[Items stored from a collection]

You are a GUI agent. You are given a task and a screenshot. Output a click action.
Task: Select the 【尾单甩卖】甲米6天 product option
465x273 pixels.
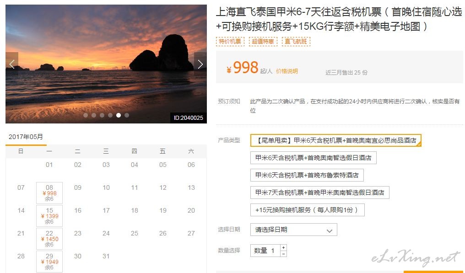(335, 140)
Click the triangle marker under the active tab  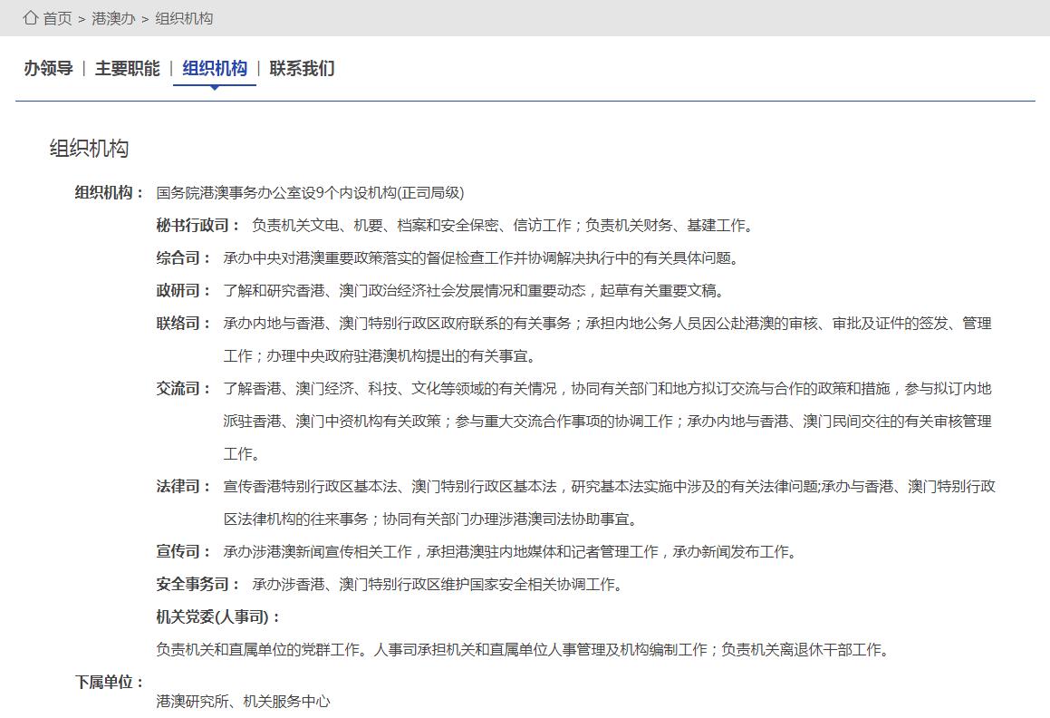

---

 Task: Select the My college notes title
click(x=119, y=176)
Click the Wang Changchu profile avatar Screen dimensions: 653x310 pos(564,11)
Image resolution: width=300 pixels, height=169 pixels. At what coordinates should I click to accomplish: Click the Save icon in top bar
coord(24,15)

--

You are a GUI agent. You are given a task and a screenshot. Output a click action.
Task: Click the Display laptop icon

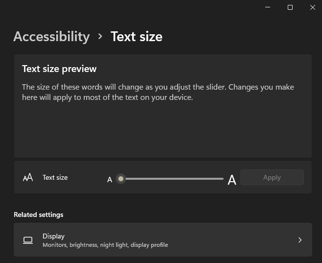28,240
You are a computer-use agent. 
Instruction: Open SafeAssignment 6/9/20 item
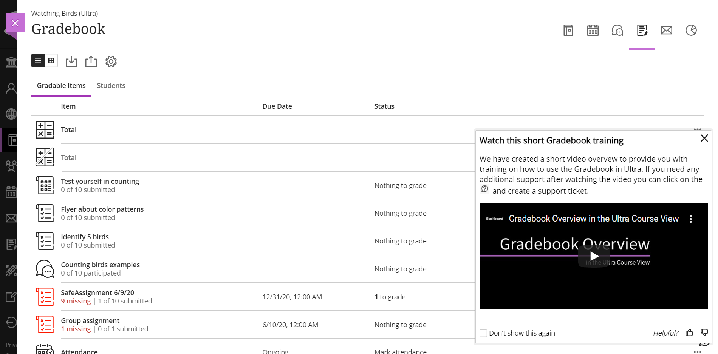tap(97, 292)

_Problem_
Can you render the records as a JSON list of strings, one per line, from the line that contains "You are a computer-use agent." through the line that contains "tap(97, 292)"? Leave out blank lines and pictures.

_Full response_
[
  "You are a computer-use agent. ",
  "Instruction: Open SafeAssignment 6/9/20 item",
  "tap(97, 292)"
]